- Genre: Animated sitcom
- Created by: Andrew Law
- Voices of: Stephanie Hsu; Andrew Law; Poppy Liu;
- Music by: Leo Birenberg
- Country of origin: United States
- Original language: English
- No. of seasons: 1
- No. of episodes: 8

Production
- Executive producers: Andrew Law; Matt Murray; Alan Yang; Michael Schur; David Miner; Chris Prynoski; Shannon Prynoski; Antonio Canobbio; Ben Kalina;
- Running time: 25–27 minutes
- Production companies: Rodeoscope; Panther Co.; 3 Arts Entertainment; Fremulon; Titmouse, Inc.; Alan Yang Pictures; Universal Television;

Original release
- Network: Netflix
- Release: September 8, 2026

= Dang! (TV series) =

American adult animated television series

Dang! is an American animated sitcom created by Andrew Law for Netflix. Stephanie Hsu, Law, and Poppy Liu voice the Dang siblings, Chinese-American young adults living in New York City and members of a dysfunctional family, originally from Boston, Massachusetts. The series explores the relationship between the siblings, their coming-of-age as young professionals, and the Asian-American experience.

==Premise==
Adult siblings Andrew and Eunice Dang live together in New York City. In the first episode, Andrew is fired from his job, while Eunice attempts to get an unpaid internship. Eldest sister Ruthie, though not close with them, visits New York because she is, unbeknownst to her siblings, pregnant and recently separated from her husband. The siblings bond based on their shared mistakes, and Ruthie decides to move to New York as well.

==Cast and characters==
- Stephanie Hsu as Ruthie Dang, a high-powered corporate attorney and eldest child in the Dang family.
- Andrew Law as Andrew Dang, the recently demoted co-founder of a streetwear e-commerce startup and anxious middle child of the Dang family. Andrew is gay and had many hook ups with men. Andrew suffers IBS on certain foods.
- Poppy Liu as Eunice Dang, a streamer of pornographic foot fetish content, unpaid intern, and narcissistic youngest child of the Dang family.
- Noël Wells as Greta
- SungWon Cho as Peter

==Episodes==

| No. | Title | Directed by | Written by | Original release date |
|---|---|---|---|---|
| 1 | "Pilot" | Anthony Chun | Andrew Law | September 8, 2026 |
| 2 | "Derek Equinox Bathroom" | Anthony Chun | Chris Schleicher | September 8, 2026 |
| 3 | "The Davenport School for Fancy Boys" | Anthony Chun | Sabrina Wu | September 8, 2026 |
| 4 | "The Hottest Old People on Earth" | Anthony Chun | Taryn Englehart | September 8, 2026 |
| 5 | "Hogslut Rodeo" | Anthony Chun | Jennifer Kim | September 8, 2026 |
| 6 | "The Milking Room" | Anthony Chun | Matt Murray | September 8, 2026 |
| 7 | "Oh No!

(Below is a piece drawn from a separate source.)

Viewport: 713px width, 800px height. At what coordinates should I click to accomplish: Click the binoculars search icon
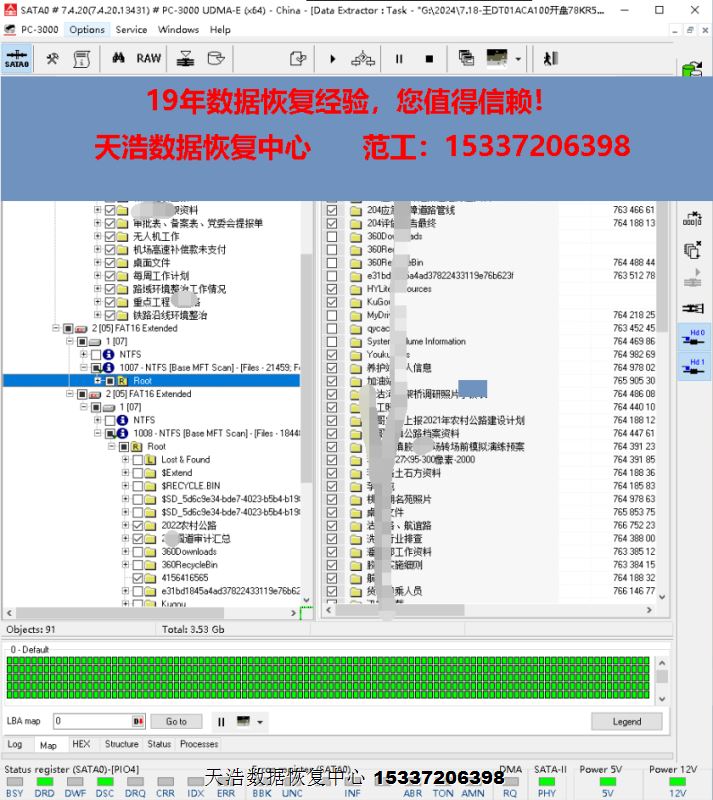(118, 59)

I'm Still Talking" | Anthony Chun | Samantha Riley | September 8, 2026 |
| 8 | "Westerham" | Anthony Chun | Lawrence Dai | September 8, 2026 |

==Production==
===Development===
The show was first developed by Law as a live-action project while working as a writer on The Good Place, where Law also met Dang! co-showrunner Matt Murray and executive producers Alan Yang and Michael Schur. Law revised the script for animation in response to feedback from Netflix, started a writers room in 2023, and received the greenlight for production from Netflix in 2024. Besides Schur, Law, Murray and Yang, producers include David Miner for 3 Arts Entertainment, Chris and Shannon Prynoski and Ben Kalina, and Antonio Cannobio for Titmouse, Inc., who provided animation services in partnership with the Korean studio Yearim.

==Reception==
===Critical reception===
On review aggregator Rotten Tomatoes, the first season holds an approval rating of 86% based on 7 reviews. On Metacritic, it has a weighted average score of 63 out of 100 on the reviews of 5 critics, indicating "general favorab[ility]".

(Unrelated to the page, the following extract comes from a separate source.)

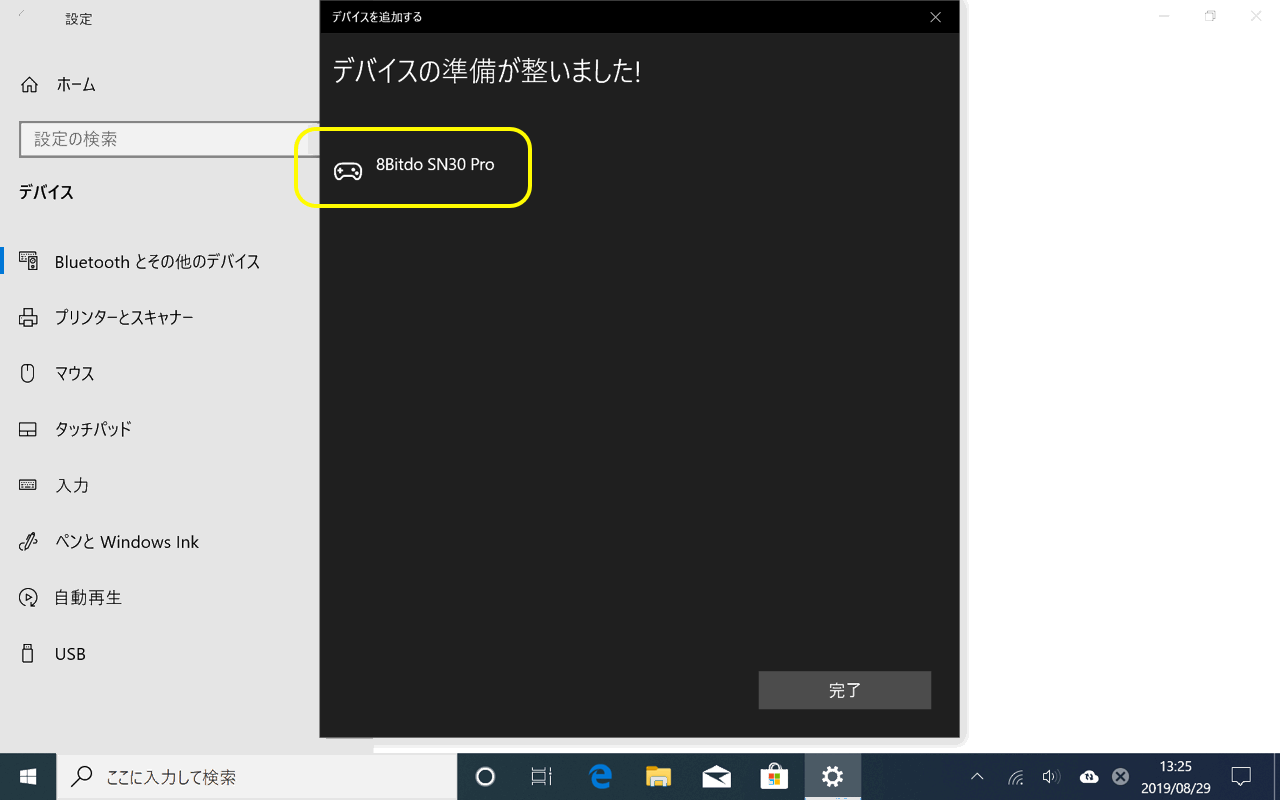Close the デバイスを追加する dialog

(935, 17)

Online feedback to the show's promotional campaign criticized the show for its use of Asian-American stereotypes, though it has received a generally positive critical reception since its premiere.

Matt Maytum of NME praised the show for its animation and premise, while finding fault with the series' joke writing and characterization of its leads. Yvonne Abraham of the Boston Globe described Andrew as well-characterized, but found Eunice and Ruthie to be less so.